Material supplied:
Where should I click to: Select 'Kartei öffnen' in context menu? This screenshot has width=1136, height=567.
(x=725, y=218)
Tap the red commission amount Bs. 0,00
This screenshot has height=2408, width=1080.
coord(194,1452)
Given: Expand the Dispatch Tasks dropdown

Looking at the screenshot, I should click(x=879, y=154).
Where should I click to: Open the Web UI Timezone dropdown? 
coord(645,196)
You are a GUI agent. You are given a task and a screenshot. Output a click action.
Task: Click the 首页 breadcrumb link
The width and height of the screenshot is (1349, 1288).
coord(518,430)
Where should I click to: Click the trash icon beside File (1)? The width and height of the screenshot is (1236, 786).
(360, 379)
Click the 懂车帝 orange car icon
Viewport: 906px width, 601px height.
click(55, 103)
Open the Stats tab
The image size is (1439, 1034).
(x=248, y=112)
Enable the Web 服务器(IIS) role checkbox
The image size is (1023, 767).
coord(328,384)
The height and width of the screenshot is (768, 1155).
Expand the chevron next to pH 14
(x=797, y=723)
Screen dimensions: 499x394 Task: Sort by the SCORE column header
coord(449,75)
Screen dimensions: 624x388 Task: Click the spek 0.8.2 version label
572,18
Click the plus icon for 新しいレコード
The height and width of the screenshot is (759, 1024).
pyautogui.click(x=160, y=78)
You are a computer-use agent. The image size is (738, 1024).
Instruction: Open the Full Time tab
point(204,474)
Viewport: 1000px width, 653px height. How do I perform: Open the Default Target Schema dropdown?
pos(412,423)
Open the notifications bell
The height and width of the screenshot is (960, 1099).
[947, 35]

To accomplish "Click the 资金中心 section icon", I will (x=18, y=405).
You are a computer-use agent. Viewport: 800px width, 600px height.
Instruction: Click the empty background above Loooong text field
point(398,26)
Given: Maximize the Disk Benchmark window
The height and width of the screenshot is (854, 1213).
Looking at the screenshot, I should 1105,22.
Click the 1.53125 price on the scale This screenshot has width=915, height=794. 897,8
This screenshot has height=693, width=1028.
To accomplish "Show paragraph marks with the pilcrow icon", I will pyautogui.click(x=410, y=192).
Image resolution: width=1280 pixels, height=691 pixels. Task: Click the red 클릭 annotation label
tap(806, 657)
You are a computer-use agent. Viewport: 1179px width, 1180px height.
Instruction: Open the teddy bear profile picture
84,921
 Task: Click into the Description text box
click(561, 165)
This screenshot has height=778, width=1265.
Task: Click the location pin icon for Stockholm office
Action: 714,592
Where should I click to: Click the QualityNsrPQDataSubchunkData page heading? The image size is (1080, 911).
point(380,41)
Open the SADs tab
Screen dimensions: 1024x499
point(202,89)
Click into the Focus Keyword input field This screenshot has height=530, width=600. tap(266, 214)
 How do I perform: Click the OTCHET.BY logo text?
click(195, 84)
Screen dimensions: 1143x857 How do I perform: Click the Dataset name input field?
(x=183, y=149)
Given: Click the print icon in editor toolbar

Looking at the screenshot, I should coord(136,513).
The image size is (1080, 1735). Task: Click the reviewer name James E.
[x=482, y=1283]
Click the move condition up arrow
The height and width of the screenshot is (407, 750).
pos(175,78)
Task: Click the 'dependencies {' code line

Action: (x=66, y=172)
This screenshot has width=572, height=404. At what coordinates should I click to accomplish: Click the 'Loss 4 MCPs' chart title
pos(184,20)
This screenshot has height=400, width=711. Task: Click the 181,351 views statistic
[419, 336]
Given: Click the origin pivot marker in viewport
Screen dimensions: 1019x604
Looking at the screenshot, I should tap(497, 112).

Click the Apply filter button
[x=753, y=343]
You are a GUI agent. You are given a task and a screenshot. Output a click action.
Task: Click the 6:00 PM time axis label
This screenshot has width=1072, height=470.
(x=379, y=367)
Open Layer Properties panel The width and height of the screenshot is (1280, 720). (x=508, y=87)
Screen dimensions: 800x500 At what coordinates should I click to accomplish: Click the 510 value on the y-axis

Problem description: Taking the entries above, please repeat each one exactly.

Task solution:
Where should I click to: Select 'Kartei öffnen' in context menu? This screenshot has width=1136, height=567.
(x=725, y=218)
Tap the red commission amount Bs. 0,00
This screenshot has height=2408, width=1080.
coord(194,1452)
Given: Expand the Dispatch Tasks dropdown

Looking at the screenshot, I should click(x=879, y=154).
Where should I click to: Open the Web UI Timezone dropdown? 
coord(645,196)
You are a GUI agent. You are given a task and a screenshot. Output a click action.
Task: Click the 首页 breadcrumb link
The width and height of the screenshot is (1349, 1288).
coord(518,430)
Where should I click to: Click the trash icon beside File (1)? The width and height of the screenshot is (1236, 786).
(360, 379)
Click the 懂车帝 orange car icon
Viewport: 906px width, 601px height.
click(55, 103)
Open the Stats tab
The image size is (1439, 1034).
(x=248, y=112)
Enable the Web 服务器(IIS) role checkbox
The image size is (1023, 767).
coord(328,384)
The height and width of the screenshot is (768, 1155).
Expand the chevron next to pH 14
(x=797, y=723)
Screen dimensions: 499x394 Task: Sort by the SCORE column header
coord(449,75)
Screen dimensions: 624x388 Task: Click the spek 0.8.2 version label
572,18
Click the plus icon for 新しいレコード
The height and width of the screenshot is (759, 1024).
pyautogui.click(x=160, y=78)
You are a computer-use agent. The image size is (738, 1024).
Instruction: Open the Full Time tab
point(204,474)
Viewport: 1000px width, 653px height. How do I perform: Open the Default Target Schema dropdown?
pos(412,423)
Open the notifications bell
The height and width of the screenshot is (960, 1099).
[947, 35]

To accomplish "Click the 资金中心 section icon", I will (x=18, y=405).
You are a computer-use agent. Viewport: 800px width, 600px height.
Instruction: Click the empty background above Loooong text field
point(398,26)
Given: Maximize the Disk Benchmark window
The height and width of the screenshot is (854, 1213).
Looking at the screenshot, I should 1105,22.
Click the 1.53125 price on the scale This screenshot has width=915, height=794. 897,8
This screenshot has height=693, width=1028.
To accomplish "Show paragraph marks with the pilcrow icon", I will pyautogui.click(x=410, y=192).
Image resolution: width=1280 pixels, height=691 pixels. Task: Click the red 클릭 annotation label
tap(806, 657)
You are a computer-use agent. Viewport: 1179px width, 1180px height.
Instruction: Open the teddy bear profile picture
84,921
 Task: Click into the Description text box
click(561, 165)
This screenshot has height=778, width=1265.
Task: Click the location pin icon for Stockholm office
Action: 714,592
Where should I click to: Click the QualityNsrPQDataSubchunkData page heading? The image size is (1080, 911).
point(380,41)
Open the SADs tab
Screen dimensions: 1024x499
point(202,89)
Click into the Focus Keyword input field This screenshot has height=530, width=600. tap(266, 214)
 How do I perform: Click the OTCHET.BY logo text?
click(195, 84)
Screen dimensions: 1143x857 How do I perform: Click the Dataset name input field?
(x=183, y=149)
Given: Click the print icon in editor toolbar

Looking at the screenshot, I should coord(136,513).
The image size is (1080, 1735). Task: Click the reviewer name James E.
[x=482, y=1283]
Click the move condition up arrow
The height and width of the screenshot is (407, 750).
pos(175,78)
Task: Click the 'dependencies {' code line

Action: (x=66, y=172)
This screenshot has width=572, height=404. At what coordinates should I click to accomplish: Click the 'Loss 4 MCPs' chart title
pos(184,20)
This screenshot has height=400, width=711. Task: Click the 181,351 views statistic
[419, 336]
Given: Click the origin pivot marker in viewport
Screen dimensions: 1019x604
Looking at the screenshot, I should tap(497, 112).

Click the Apply filter button
[x=753, y=343]
You are a GUI agent. You are given a task and a screenshot. Output a click action.
Task: Click the 6:00 PM time axis label
This screenshot has width=1072, height=470.
(x=379, y=367)
Open Layer Properties panel The width and height of the screenshot is (1280, 720). (x=508, y=87)
Screen dimensions: 800x500 At what coordinates should I click to accomplish: Click the 510 value on the y-axis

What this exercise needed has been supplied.